WORK INSTRUCTIONS —
Copy out each line of the listing below in which the string "will" occurs.

EXERCISE INPUT —
------------------------------------------------------------------------

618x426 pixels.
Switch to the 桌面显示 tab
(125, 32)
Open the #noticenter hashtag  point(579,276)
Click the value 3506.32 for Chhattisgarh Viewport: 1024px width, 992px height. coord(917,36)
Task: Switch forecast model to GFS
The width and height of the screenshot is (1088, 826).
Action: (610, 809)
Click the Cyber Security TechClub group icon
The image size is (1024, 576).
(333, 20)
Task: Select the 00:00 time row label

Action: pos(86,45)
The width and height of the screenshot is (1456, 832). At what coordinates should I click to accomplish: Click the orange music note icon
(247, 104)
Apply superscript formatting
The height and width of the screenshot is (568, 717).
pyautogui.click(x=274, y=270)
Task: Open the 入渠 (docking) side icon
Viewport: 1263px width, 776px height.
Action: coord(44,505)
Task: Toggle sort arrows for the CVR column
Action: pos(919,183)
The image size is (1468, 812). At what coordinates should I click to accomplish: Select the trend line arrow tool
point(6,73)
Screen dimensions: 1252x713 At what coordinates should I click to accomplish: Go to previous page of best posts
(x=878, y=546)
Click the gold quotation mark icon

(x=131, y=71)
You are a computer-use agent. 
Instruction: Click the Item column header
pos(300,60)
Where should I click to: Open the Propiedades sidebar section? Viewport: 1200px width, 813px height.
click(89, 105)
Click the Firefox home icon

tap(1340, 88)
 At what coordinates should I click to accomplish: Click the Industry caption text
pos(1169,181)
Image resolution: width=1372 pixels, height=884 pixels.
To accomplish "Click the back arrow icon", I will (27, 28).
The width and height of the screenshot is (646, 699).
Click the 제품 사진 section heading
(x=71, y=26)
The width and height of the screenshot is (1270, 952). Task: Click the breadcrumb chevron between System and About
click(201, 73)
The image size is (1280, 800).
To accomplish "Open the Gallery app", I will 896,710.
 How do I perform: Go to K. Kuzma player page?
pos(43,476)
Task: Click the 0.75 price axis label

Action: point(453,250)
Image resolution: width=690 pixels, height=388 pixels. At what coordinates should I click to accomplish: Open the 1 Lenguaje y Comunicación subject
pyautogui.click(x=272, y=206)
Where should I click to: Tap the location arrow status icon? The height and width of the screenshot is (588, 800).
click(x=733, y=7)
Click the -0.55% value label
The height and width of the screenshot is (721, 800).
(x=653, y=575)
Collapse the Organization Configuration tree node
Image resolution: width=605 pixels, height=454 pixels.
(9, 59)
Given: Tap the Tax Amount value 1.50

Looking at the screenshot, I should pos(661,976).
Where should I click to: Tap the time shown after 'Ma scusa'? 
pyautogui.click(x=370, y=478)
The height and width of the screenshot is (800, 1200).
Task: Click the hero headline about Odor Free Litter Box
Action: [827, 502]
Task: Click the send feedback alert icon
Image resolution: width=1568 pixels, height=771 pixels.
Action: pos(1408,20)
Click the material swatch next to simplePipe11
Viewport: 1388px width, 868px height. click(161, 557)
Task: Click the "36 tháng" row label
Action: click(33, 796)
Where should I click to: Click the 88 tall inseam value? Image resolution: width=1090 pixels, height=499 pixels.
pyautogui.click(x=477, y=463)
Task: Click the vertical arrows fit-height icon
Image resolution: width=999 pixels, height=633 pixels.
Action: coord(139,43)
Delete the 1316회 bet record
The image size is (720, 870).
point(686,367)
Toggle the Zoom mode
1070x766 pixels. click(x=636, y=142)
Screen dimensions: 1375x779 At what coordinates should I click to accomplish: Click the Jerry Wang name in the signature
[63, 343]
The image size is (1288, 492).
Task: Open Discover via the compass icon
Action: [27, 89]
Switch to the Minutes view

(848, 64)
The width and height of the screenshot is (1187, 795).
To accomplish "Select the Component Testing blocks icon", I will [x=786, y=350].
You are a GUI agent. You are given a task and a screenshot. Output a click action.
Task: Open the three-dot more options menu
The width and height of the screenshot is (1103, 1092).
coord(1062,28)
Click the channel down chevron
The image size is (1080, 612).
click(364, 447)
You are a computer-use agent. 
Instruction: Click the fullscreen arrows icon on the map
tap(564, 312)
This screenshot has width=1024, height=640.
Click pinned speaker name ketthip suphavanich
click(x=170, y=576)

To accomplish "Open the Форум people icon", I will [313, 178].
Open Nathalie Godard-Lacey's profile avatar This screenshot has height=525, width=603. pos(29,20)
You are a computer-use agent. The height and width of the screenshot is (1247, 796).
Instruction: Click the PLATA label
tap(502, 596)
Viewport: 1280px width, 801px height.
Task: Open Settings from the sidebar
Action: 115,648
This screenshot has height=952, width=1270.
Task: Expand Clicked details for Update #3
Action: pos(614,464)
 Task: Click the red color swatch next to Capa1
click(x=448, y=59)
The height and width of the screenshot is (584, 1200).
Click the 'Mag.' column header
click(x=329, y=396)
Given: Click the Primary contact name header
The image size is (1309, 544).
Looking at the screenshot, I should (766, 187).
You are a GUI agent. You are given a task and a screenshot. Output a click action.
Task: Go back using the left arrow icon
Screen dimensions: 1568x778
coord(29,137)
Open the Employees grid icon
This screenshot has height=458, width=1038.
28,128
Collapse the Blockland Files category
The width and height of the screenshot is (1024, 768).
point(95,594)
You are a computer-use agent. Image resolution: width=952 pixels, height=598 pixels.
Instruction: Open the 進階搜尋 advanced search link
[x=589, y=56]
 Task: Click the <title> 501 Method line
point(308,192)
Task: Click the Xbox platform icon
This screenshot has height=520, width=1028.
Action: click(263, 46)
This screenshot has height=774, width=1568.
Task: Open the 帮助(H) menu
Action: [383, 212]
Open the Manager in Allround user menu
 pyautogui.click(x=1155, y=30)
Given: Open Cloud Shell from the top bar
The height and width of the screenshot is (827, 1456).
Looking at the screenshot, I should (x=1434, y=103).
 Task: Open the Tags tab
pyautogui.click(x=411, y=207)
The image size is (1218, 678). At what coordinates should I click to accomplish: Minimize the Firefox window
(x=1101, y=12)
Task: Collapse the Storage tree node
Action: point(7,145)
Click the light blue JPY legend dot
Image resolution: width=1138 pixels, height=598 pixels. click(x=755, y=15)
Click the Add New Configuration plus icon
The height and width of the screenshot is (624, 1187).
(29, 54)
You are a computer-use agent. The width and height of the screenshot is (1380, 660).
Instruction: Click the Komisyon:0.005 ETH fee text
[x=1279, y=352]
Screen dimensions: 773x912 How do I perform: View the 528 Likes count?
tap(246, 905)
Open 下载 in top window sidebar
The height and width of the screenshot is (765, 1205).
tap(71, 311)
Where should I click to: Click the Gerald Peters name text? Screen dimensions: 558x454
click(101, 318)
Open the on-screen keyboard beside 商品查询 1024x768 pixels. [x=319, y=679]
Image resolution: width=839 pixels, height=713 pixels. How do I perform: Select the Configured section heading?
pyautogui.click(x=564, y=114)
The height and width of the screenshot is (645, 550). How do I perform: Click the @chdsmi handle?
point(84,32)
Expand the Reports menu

------------------------------------------------------------------------

EXERCISE SOLUTION —
To accomplish "Click the back arrow icon", I will (27, 28).
To accomplish "Open the Gallery app", I will 896,710.
To accomplish "Select the Component Testing blocks icon", I will [x=786, y=350].
To accomplish "Open the Форум people icon", I will [313, 178].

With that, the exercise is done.